Tam dokuz sene önce yaşanan krizin aynısı yine yaşanıyor.

Tam dokuz sene önce yaşanan krizin aynısı yine yaşanıyor. Kısır döngü oluşturulmuş, dönüp duruyor.
Et krizi ve ithalatı sonrası Türkiye adını bile duymadığımız hayvanlarla tanıştı. Kimine et fabrikası, kimine et makinası, kimine kuzu makinası dedik. Dibimizdeki komşularda şap hastalığı başlayıncaya kadar bütün hayvanlarını çektik, kendilerine hayvan bırakmadık. Arjantin, Brezilya, Uruguay, Paraguay, Avustralya gibi okyanus ötesi ülkelerden araba markası gibi hayvanlar getirdik.
Sıfır faizli kredilerle de desteklenen bu hayvan ithalatları, hayvancılığın şeklini değiştirmeye başladı. Büyük işletmeler kuruldu. Köylümüz için saray diye ifade edilen ahırlar yapıldı. Yatırımların çoğunluğu hayvan maliyetinin üzerinde gerçekleşti. Oysa büyük işletmeler Türk tarımının yapısına uygun değildi. Hayvancılık donanımı tedarik eden firmalar malzeme yetiştiremedi. Üstelik malzeme fiyatları da iki katına çıktı. Büyük televizyon kanallarına reklam verenler bile çıktı. İyi kazandılar demek ki.

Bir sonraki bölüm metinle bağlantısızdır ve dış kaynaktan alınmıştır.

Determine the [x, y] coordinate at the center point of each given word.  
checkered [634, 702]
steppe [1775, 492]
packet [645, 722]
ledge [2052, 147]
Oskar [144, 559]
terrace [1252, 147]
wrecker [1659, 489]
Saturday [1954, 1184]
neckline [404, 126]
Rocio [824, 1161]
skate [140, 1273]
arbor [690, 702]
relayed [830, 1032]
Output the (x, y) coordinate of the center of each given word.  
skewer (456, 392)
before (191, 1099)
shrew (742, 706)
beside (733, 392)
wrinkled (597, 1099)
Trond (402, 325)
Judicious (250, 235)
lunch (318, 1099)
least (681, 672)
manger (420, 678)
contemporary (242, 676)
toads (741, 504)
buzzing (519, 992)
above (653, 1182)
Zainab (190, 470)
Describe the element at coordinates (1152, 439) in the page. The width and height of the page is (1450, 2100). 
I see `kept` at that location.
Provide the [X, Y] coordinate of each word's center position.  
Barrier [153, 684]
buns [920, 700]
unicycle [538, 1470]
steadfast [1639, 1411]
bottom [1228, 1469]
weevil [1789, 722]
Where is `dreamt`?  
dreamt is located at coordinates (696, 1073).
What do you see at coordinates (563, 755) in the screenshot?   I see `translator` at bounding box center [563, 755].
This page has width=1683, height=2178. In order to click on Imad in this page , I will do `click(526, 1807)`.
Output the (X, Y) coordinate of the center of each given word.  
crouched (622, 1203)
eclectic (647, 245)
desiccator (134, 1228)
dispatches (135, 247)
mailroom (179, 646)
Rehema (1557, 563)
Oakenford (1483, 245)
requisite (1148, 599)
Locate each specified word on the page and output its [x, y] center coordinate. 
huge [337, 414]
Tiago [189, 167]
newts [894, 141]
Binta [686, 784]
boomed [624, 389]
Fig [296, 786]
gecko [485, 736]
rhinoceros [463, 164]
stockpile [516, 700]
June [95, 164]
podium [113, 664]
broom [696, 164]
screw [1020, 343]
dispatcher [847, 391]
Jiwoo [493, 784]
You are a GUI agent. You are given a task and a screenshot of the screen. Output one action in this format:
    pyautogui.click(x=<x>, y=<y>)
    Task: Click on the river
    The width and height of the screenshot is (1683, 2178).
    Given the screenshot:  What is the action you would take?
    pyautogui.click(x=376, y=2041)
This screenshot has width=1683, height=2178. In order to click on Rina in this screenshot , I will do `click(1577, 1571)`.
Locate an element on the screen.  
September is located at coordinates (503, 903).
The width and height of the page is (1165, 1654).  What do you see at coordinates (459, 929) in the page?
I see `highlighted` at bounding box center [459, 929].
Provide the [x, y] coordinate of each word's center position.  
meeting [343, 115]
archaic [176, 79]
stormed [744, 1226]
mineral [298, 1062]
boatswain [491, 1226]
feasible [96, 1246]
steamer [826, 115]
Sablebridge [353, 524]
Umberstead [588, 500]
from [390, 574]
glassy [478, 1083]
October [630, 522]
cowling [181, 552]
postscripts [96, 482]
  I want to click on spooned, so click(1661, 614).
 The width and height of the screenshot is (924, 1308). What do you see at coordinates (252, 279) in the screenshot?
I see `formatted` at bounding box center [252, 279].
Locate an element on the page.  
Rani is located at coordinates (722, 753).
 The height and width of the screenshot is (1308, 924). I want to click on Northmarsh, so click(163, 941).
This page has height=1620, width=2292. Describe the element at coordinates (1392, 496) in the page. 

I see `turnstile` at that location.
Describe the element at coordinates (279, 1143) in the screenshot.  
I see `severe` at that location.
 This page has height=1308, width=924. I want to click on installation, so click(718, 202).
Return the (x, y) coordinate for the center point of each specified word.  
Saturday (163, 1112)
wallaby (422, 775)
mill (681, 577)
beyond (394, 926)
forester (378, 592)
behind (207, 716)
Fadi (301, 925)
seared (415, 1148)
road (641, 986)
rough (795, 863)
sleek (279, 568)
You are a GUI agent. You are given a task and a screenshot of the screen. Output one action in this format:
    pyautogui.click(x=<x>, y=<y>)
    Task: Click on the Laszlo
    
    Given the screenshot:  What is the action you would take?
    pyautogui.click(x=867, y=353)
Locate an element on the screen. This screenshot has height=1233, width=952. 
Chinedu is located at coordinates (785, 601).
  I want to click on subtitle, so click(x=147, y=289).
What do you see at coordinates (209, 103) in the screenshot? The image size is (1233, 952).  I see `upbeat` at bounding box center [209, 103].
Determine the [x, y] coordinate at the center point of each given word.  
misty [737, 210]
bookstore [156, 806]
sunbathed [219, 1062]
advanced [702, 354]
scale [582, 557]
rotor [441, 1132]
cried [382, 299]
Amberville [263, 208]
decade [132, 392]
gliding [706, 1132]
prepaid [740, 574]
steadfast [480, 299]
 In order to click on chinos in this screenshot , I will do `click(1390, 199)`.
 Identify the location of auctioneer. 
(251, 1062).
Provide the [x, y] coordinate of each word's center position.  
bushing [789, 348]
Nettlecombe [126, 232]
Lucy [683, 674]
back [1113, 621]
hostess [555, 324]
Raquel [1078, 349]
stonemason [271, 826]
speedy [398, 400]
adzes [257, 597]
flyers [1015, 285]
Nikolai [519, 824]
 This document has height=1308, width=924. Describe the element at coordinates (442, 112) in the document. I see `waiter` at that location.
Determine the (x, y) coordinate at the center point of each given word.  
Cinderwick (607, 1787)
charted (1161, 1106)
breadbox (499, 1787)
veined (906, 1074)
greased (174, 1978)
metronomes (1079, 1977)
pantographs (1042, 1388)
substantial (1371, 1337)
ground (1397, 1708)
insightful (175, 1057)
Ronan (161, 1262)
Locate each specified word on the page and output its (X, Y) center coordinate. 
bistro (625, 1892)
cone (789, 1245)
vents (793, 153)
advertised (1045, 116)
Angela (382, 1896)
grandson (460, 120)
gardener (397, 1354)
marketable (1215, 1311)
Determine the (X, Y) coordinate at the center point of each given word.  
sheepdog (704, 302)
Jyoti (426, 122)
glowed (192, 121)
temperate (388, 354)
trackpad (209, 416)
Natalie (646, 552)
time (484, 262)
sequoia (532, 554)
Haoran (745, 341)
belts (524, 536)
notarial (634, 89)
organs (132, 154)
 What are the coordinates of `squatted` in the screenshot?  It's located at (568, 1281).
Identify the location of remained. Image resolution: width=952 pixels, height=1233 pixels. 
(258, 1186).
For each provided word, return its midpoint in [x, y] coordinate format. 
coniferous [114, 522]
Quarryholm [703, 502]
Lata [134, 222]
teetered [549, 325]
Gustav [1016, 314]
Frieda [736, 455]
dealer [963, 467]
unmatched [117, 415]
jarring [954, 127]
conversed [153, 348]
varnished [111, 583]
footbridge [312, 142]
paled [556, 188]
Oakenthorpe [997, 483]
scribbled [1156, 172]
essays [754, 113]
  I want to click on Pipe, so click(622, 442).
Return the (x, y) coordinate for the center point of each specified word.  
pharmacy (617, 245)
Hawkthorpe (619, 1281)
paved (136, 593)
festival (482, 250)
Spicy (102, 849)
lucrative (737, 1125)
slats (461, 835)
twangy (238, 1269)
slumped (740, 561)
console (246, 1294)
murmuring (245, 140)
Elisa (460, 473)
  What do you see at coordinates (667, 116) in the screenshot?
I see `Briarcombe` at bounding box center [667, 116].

Hayvancılık hızlı bir şekilde sıkıntıya gidiyor. Büyük işletmelerde tasfiyeler ortaya çıkmaya başladı. El değiştirmeler dikkati çekiyor. 200 sağmallı tip projelerle gerçekleştirilen bu yatırımlarda arazi şartının yumuşatılması, kaba yemi düşünmeden binlerce tesisin yapılmasına neden olmuştur. Sektör içinden gelişen, büyüyen girişimciler olsaydı, bu kadar büyük sorunlar yaşanmazdı. Büyük hayvancılık yatırımlarının çoğunluğu diğer sektörlerden gerçekleştiği için ‘bitme tesis’ niteliğinde idi. Hemen bütün personel toplama olduğu için süreklilik de yoktu. Dünyanın en iyi futbolcularından takım yapsanız, herhangi bir takıma karşı oynaması zordur. Her mevkiinin adamı ayrıdır. Uyum önemlidir. Çakma olarak tabir edilen bu yapılar, mevcut tarımsal yapıya da uymadığı için çok ciddi sıkıntılara doğru hızla ilerliyor. Kaba yem tedarikinde yaşanan sıkıntılar fiyatların yükselmesiyle yeni bir boyut kazanmıştır. Hayvanlarına verecek bir tutam ot üretemeyen bu işletmelerin tavukçuluk sektörü gibi iktisadi yol izlemesi imkânsızdır. Çünkü tavukçuluk sektörü kurumsallaşmış ve önemli miktarlarda ihracat yapmaktadır. Yem sıkıntısını ithalatla çözebilmektedir.
Son zamanlarda kaba yem fiyatları fahiş sayılabilecek düzeyde artmıştır. Bu artış azlığı kadar, talebin artmasıyla da ilgilidir. Kamyonla yola çıkan ot saman toplamaya başlamıştır. Ot ithal etme şansı yoktur. Belki krizin kendini hissettirmesiyle bu yola da başvurulur ve ikinci bir krize kapı aralanmış olur.
Hayvancılık işletmeleri arazi normlarının çok üzerine çıkmıştır. Esas problem buradadır. Hayvan besleme maliyetlerini arttıran da çok parçalı yapıdan ot, saman ve silaj tedarik etme zorunluluğudur. Bir ineğin besleme maliyeti 17-18 TL’ye (bugün 77 TL) yükselmiştir. Yemini kendi üreten küçük aile işletmelerinde aynı ineği besleme maliyeti 10-12 TL (bugün 45 TL) civarındadır.
Hububat fiyatlarının tüm dünyada yükselmesi sanayi yemi fiyatlarına yansıyacak gibi görünmektedir. Ot, saman ve silajda olduğu gibi süt yemi fiyatları da artarsa zarar daha da büyüyecek gibi görünmektedir.
Et lazım, angusları, limuzinleri, şavruleleri yağdırdık. Süt lazım, bizim alacalar az verdiğinden yabancı alacaları doldurduk. Bizimkilerin suyu çıkmadı ama işin suyu çıktı. Neticede Türk tarımının taşıma kapasitesinin üzerine çıkan bu sektör, Türk tarımını sallayacak. Küçük işletmeler de sallanır ama yine ayakta kalan onlar olur. Mayaları sağlam. Çok olsa emekli maaşlarını yer ama yine dimdik Türk tarımına hizmetine devam eder.